Countering the administration’s excuse that such weapons are needed to “fight terrorism”, she said: “They are the ones carrying out terrorism on our communities … it’s being used to oppress American citizens, so it needs to be stripped away.”

On other measures Obama promised, she said they were just small steps. She said: “The real root of the problem has to be addressed.

“And the real root of it is racism in America. The anti-Black sentiments that exist.

“We have to have a cultural shift. Darren Wilson is able to get in front of a grand jury and say he saw a young Black boy as a ‘demon’, and people accept that.

“We have to address why that is a reality in our community, and until we address that we can’t have real change, all we have is these small steps toward justice, but we need leaps and bounds.”

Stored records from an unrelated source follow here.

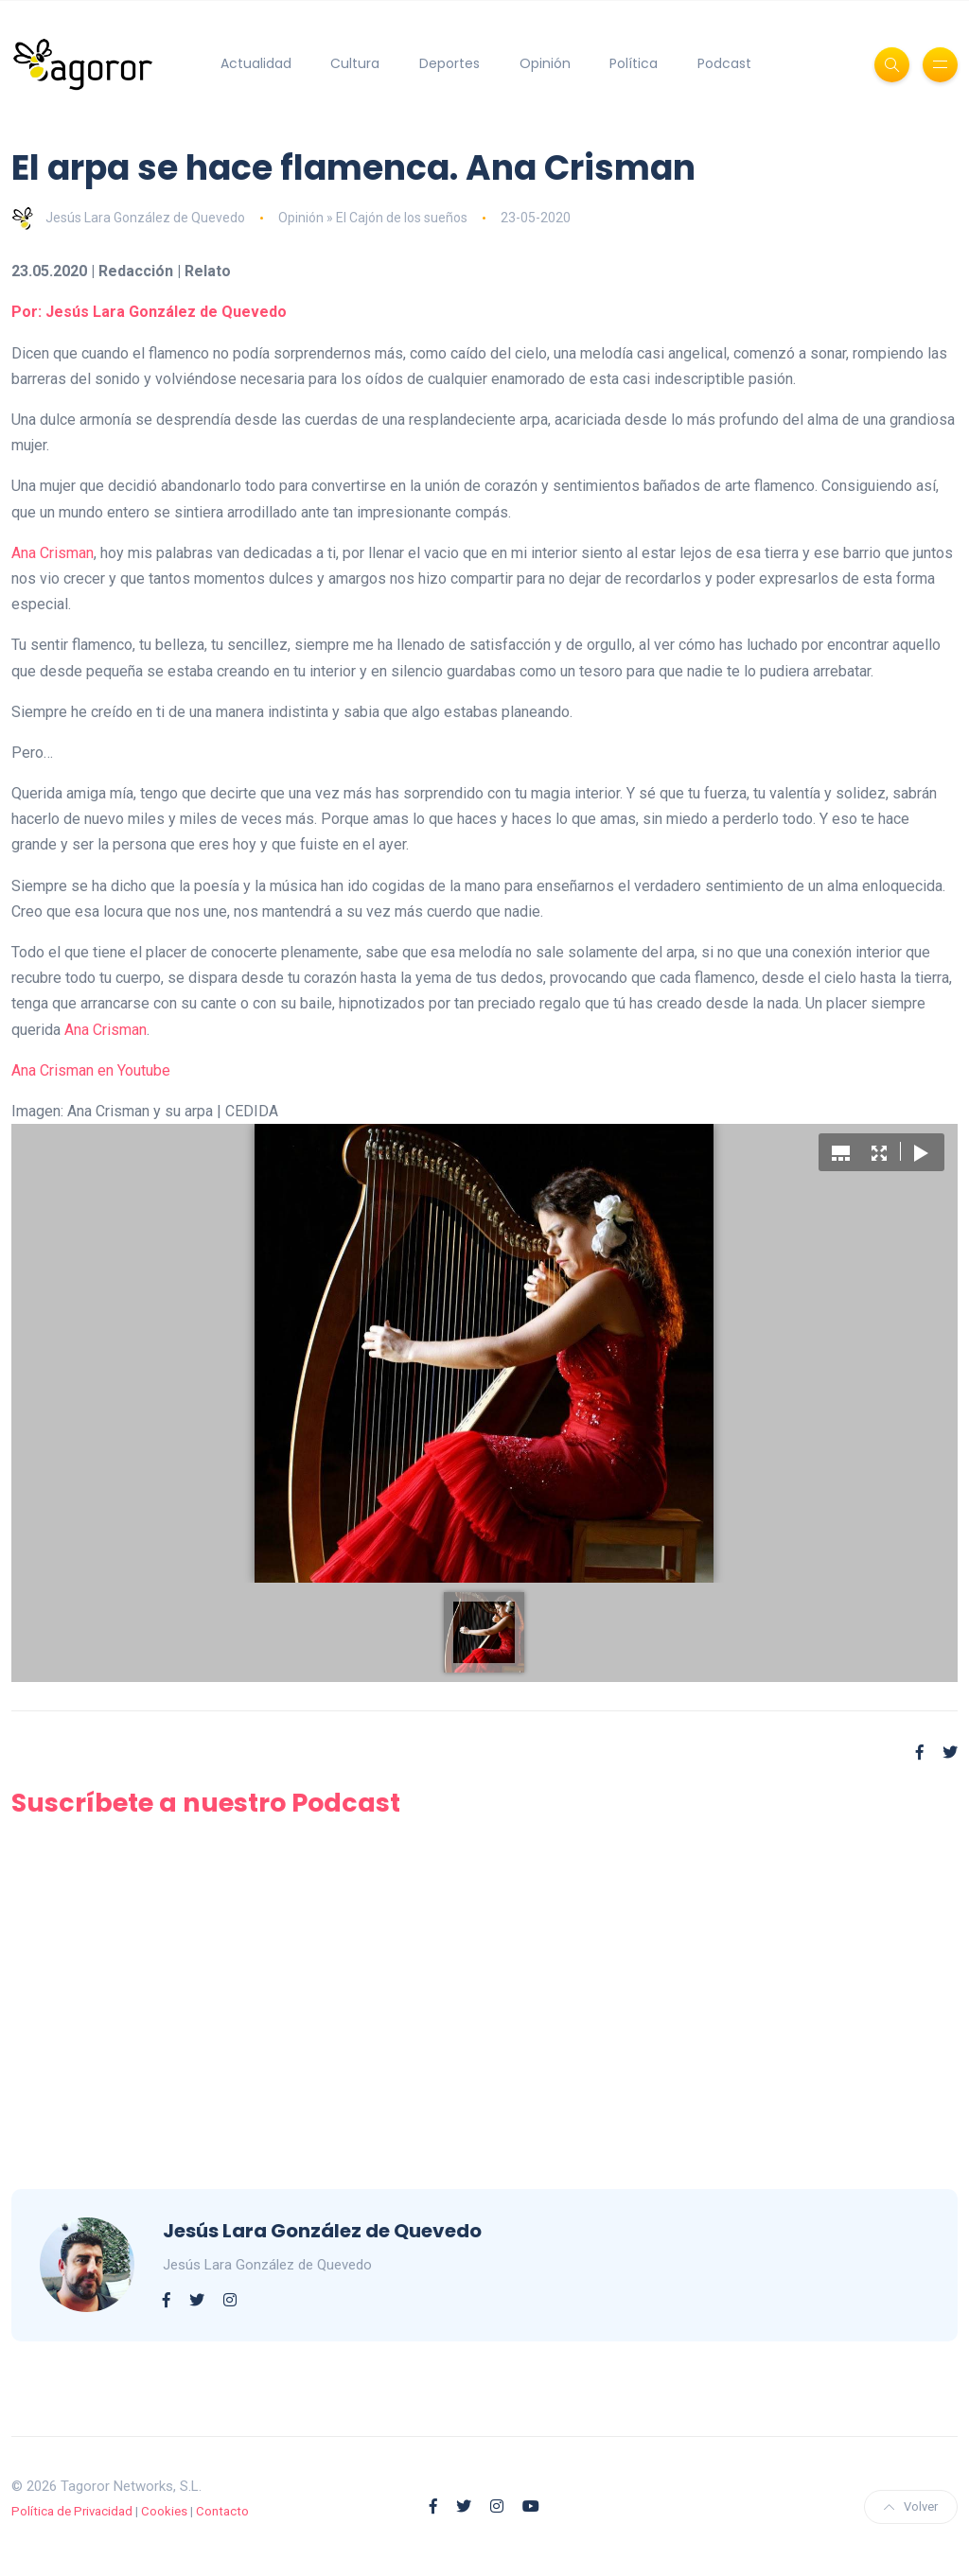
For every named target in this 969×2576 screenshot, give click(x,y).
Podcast (724, 63)
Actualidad (255, 63)
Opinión (545, 63)
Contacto (222, 2511)
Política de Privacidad (71, 2511)
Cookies (164, 2511)
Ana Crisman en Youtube (90, 1070)
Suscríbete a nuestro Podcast (205, 1802)
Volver (911, 2506)
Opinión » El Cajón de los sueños (372, 217)
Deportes (449, 63)
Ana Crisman (52, 553)
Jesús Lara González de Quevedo (128, 217)
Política (633, 63)
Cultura (354, 63)
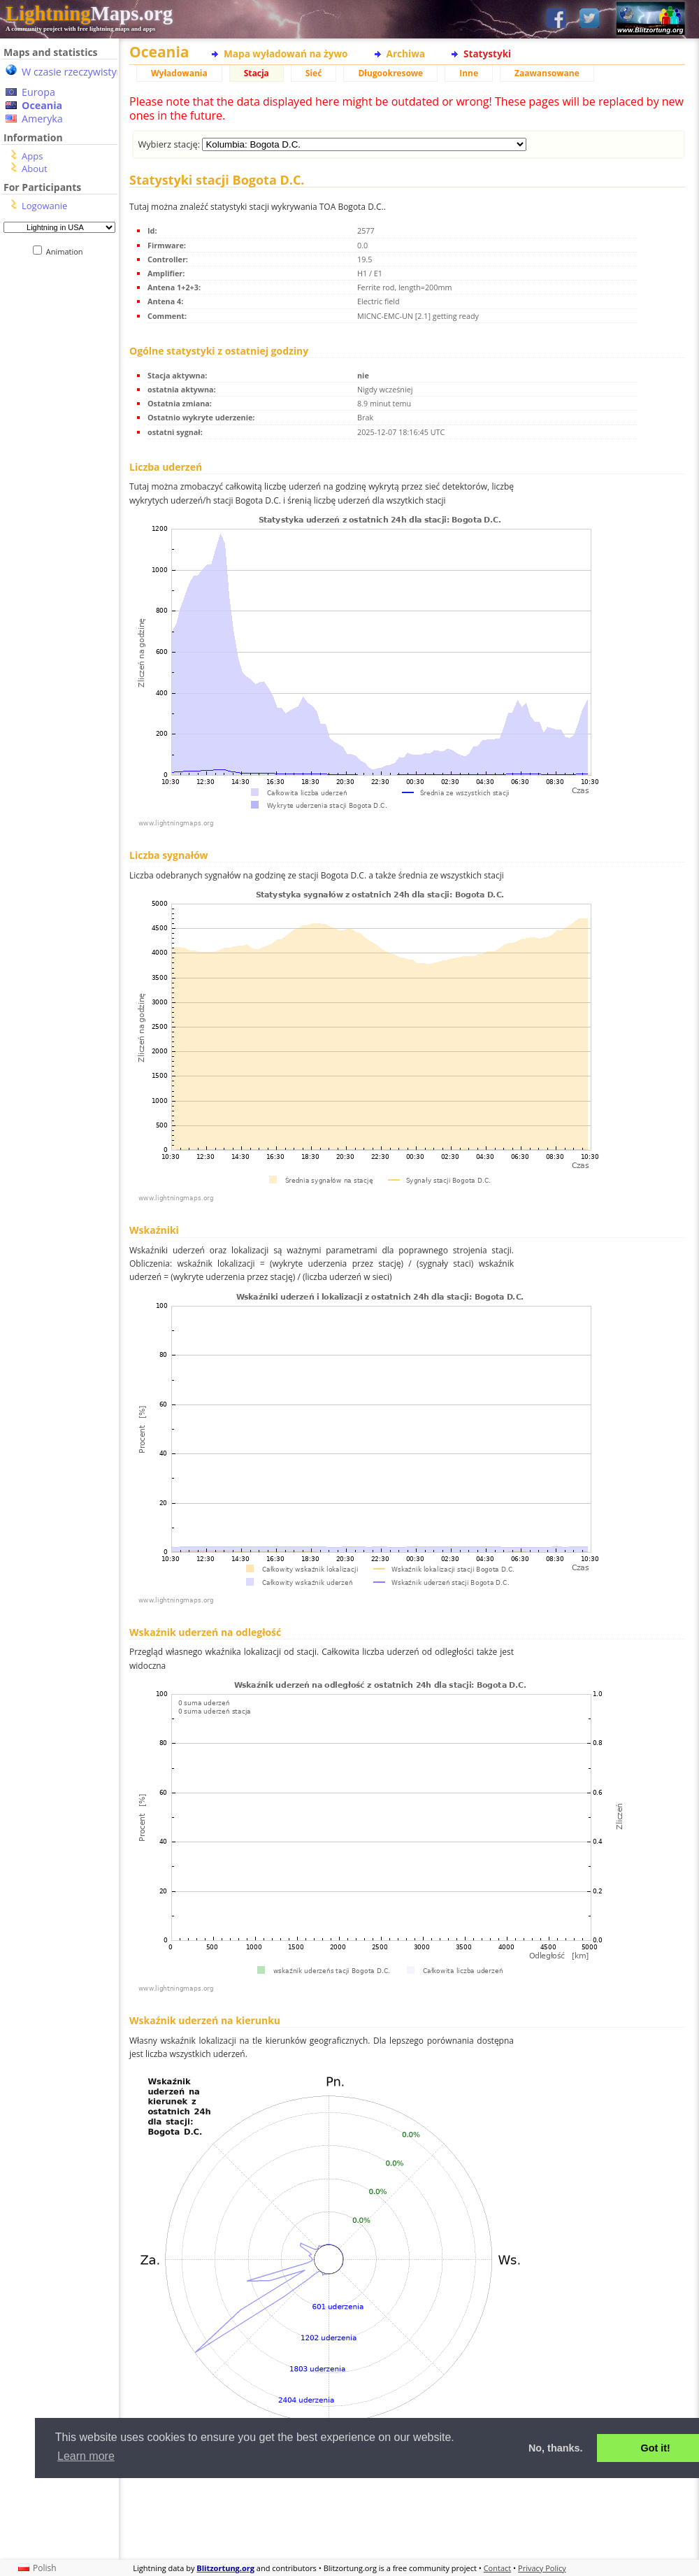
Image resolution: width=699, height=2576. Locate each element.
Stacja (256, 73)
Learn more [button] (86, 2456)
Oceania (42, 105)
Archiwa (406, 53)
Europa (38, 92)
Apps (32, 156)
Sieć (313, 73)
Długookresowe (390, 73)
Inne (468, 73)
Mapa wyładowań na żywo (286, 53)
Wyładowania (179, 73)
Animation (67, 251)
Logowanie (44, 205)
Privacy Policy (542, 2568)
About (35, 168)
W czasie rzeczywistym (74, 71)
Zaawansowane (546, 73)
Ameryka (42, 118)
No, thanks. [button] (555, 2448)
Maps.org (89, 13)
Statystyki (487, 53)
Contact (498, 2568)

When asked about Wilson’s resigning from the Ferguson police force, she said: “He should not have been able to resign. He should have been fired over 100 days ago.

“Also, he is resigning a much richer man. It is profitable to kill a Black boy. Not only profitable, but you get away scot free.”

She was referring to the fact that Wilson’s supporters set up a website to raise funds from fellow racists nationally that has so far netted him over $500,000. He is getting paid for interviews and has other sources.

The combination is likely to have made Wilson a millionaire.

Yates is not alone. There is a new generation of young Black leaders emerging. They are forming different organisations around the country. They are beginning to break free from the older Black leaders, who have to a greater or lesser extent made peace with the powers that be.

They can “look [a Black President] in the eye” and tell it like it is.